• [What is required]:
Scale the coordinates in the answers by 1.45, rounding to whole numbers with halves going up, and give again the stretch from the start of the records through the line that contains "coord(76,207)", requests included. Leave the pictures out of your answer.

begin Extracted material

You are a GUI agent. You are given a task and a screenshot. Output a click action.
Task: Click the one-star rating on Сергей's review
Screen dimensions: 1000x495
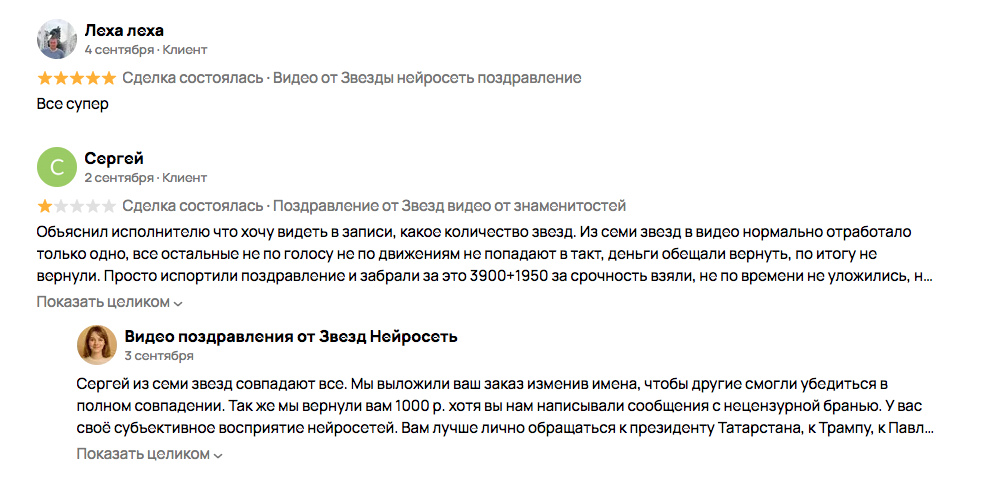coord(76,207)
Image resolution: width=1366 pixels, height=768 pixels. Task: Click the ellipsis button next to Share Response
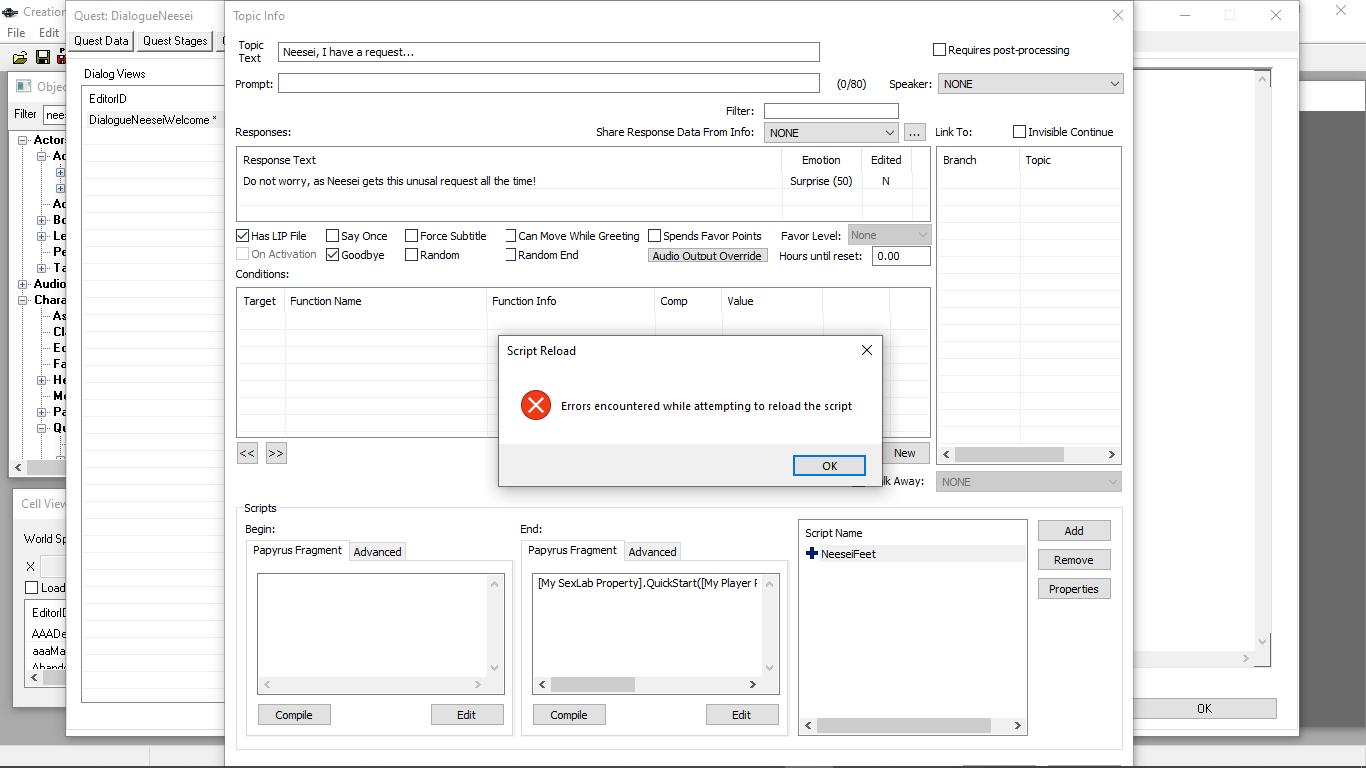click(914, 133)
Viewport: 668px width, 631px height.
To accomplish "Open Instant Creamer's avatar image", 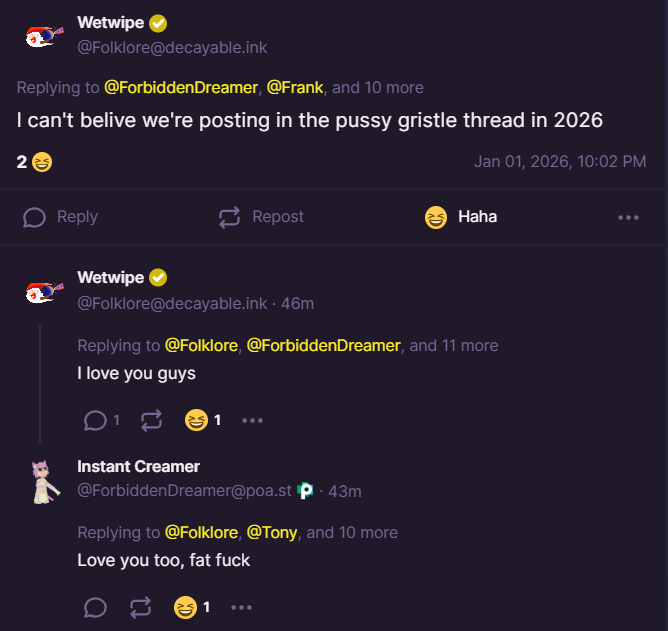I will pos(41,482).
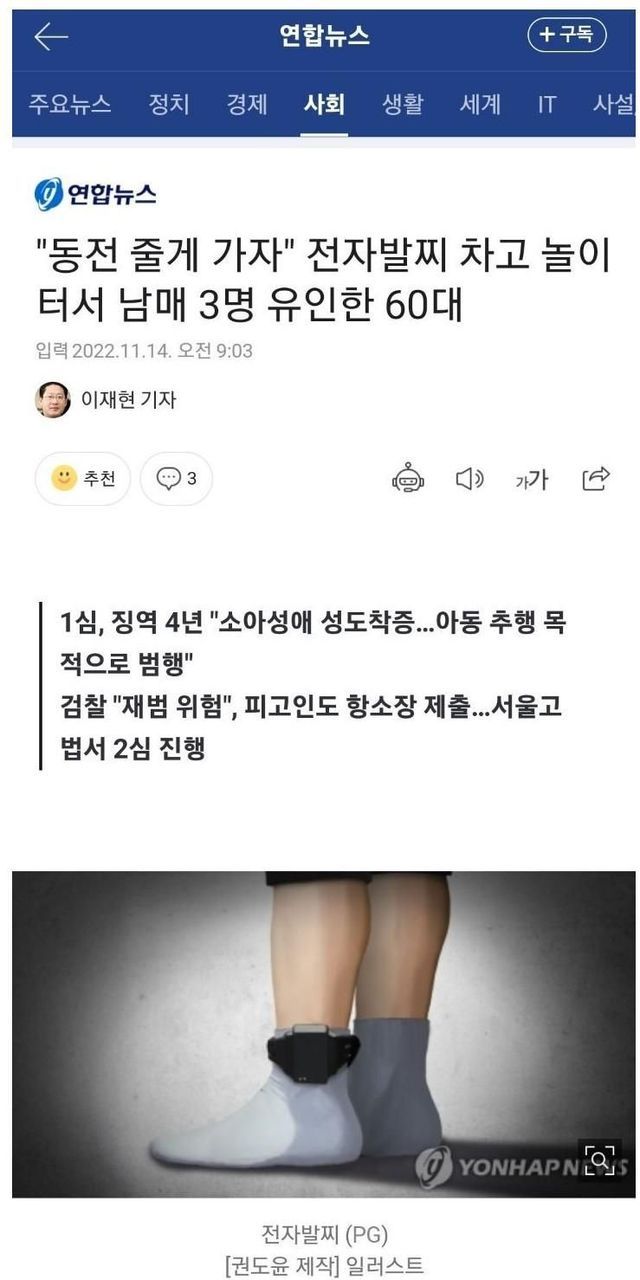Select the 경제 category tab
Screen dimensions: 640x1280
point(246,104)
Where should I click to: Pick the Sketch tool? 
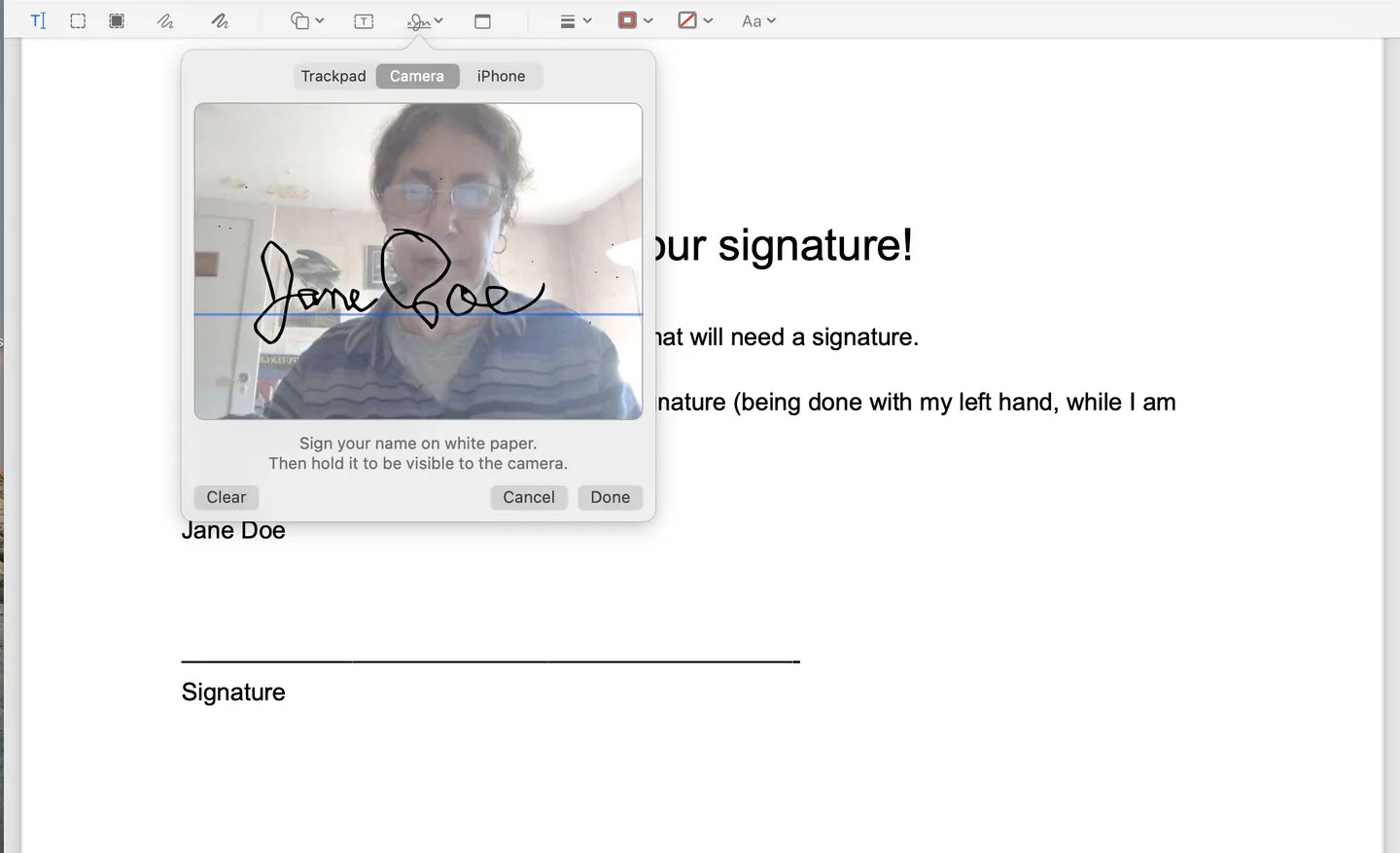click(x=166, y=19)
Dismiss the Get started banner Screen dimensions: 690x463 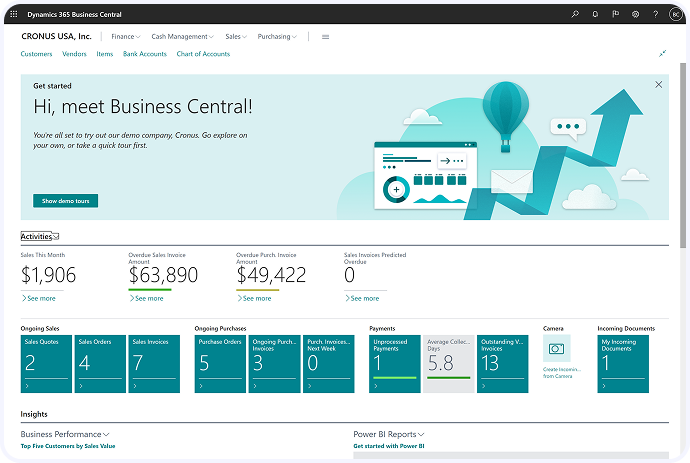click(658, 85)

end Extracted material

• [Problem solution]:
You are a GUI agent. You are given a task and a screenshot. Output a click action.
Task: Click the one-star rating on Сергей's review
Screen dimensions: 1000x495
coord(110,300)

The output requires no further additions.